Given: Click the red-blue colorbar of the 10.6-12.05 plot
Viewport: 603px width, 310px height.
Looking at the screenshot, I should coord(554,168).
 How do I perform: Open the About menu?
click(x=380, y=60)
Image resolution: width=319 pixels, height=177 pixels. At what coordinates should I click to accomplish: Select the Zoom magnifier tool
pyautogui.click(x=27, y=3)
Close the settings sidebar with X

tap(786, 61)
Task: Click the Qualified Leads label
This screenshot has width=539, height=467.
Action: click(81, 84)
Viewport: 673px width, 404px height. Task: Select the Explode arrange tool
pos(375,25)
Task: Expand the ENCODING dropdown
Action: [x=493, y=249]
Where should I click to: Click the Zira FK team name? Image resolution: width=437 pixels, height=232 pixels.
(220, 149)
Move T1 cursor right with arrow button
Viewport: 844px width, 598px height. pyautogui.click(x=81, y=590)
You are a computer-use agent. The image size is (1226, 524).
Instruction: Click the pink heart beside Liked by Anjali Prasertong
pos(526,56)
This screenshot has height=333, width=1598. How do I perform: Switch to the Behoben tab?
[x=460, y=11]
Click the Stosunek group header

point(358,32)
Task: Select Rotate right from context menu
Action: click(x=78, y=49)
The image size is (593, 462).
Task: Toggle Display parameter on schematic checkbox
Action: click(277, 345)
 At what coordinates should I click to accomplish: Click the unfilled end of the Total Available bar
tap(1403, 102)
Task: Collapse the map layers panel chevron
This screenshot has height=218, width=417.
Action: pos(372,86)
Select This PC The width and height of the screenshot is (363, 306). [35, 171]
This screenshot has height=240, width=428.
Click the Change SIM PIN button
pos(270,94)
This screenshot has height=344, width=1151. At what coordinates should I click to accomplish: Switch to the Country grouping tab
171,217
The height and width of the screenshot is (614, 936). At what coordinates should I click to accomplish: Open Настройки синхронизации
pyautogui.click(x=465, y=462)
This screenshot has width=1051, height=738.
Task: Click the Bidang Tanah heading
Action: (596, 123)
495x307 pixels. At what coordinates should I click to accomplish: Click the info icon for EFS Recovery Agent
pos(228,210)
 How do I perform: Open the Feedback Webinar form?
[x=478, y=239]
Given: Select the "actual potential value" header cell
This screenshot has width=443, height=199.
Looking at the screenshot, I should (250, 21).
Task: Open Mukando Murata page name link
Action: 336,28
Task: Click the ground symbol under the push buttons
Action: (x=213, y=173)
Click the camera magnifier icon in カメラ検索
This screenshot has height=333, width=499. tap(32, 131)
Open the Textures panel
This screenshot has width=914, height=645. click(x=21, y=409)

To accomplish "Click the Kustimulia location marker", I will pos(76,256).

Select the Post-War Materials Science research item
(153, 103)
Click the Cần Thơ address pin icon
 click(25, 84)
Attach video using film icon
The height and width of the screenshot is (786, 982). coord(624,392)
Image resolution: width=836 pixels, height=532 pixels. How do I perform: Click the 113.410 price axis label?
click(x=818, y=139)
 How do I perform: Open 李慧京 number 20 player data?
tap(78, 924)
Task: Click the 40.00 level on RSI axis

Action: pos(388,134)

Task to complete: Retype the listing exactly.

Answer to this task:
Given: Click the red-blue colorbar of the 10.6-12.05 plot
Viewport: 603px width, 310px height.
Looking at the screenshot, I should coord(554,168).
 How do I perform: Open the About menu?
click(x=380, y=60)
Image resolution: width=319 pixels, height=177 pixels. At what coordinates should I click to accomplish: Select the Zoom magnifier tool
pyautogui.click(x=27, y=3)
Close the settings sidebar with X

tap(786, 61)
Task: Click the Qualified Leads label
This screenshot has width=539, height=467.
Action: click(81, 84)
Viewport: 673px width, 404px height. Task: Select the Explode arrange tool
pos(375,25)
Task: Expand the ENCODING dropdown
Action: [x=493, y=249]
Where should I click to: Click the Zira FK team name? Image resolution: width=437 pixels, height=232 pixels.
(220, 149)
Move T1 cursor right with arrow button
Viewport: 844px width, 598px height. pyautogui.click(x=81, y=590)
You are a computer-use agent. The image size is (1226, 524).
Instruction: Click the pink heart beside Liked by Anjali Prasertong
pos(526,56)
This screenshot has height=333, width=1598. How do I perform: Switch to the Behoben tab?
[x=460, y=11]
Click the Stosunek group header

point(358,32)
Task: Select Rotate right from context menu
Action: click(x=78, y=49)
The image size is (593, 462).
Task: Toggle Display parameter on schematic checkbox
Action: click(277, 345)
 At what coordinates should I click to accomplish: Click the unfilled end of the Total Available bar
tap(1403, 102)
Task: Collapse the map layers panel chevron
This screenshot has height=218, width=417.
Action: pos(372,86)
Select This PC The width and height of the screenshot is (363, 306). [35, 171]
This screenshot has height=240, width=428.
Click the Change SIM PIN button
pos(270,94)
This screenshot has height=344, width=1151. At what coordinates should I click to accomplish: Switch to the Country grouping tab
171,217
The height and width of the screenshot is (614, 936). At what coordinates should I click to accomplish: Open Настройки синхронизации
pyautogui.click(x=465, y=462)
This screenshot has width=1051, height=738.
Task: Click the Bidang Tanah heading
Action: (596, 123)
495x307 pixels. At what coordinates should I click to accomplish: Click the info icon for EFS Recovery Agent
pos(228,210)
 How do I perform: Open the Feedback Webinar form?
[x=478, y=239]
Given: Select the "actual potential value" header cell
This screenshot has width=443, height=199.
Looking at the screenshot, I should (250, 21).
Task: Open Mukando Murata page name link
Action: 336,28
Task: Click the ground symbol under the push buttons
Action: (x=213, y=173)
Click the camera magnifier icon in カメラ検索
This screenshot has height=333, width=499. tap(32, 131)
Open the Textures panel
This screenshot has width=914, height=645. click(x=21, y=409)

To accomplish "Click the Kustimulia location marker", I will pos(76,256).

Select the Post-War Materials Science research item
(153, 103)
Click the Cần Thơ address pin icon
 click(25, 84)
Attach video using film icon
The height and width of the screenshot is (786, 982). coord(624,392)
Image resolution: width=836 pixels, height=532 pixels. How do I perform: Click the 113.410 price axis label?
click(x=818, y=139)
 How do I perform: Open 李慧京 number 20 player data?
tap(78, 924)
Task: Click the 40.00 level on RSI axis

Action: pos(388,134)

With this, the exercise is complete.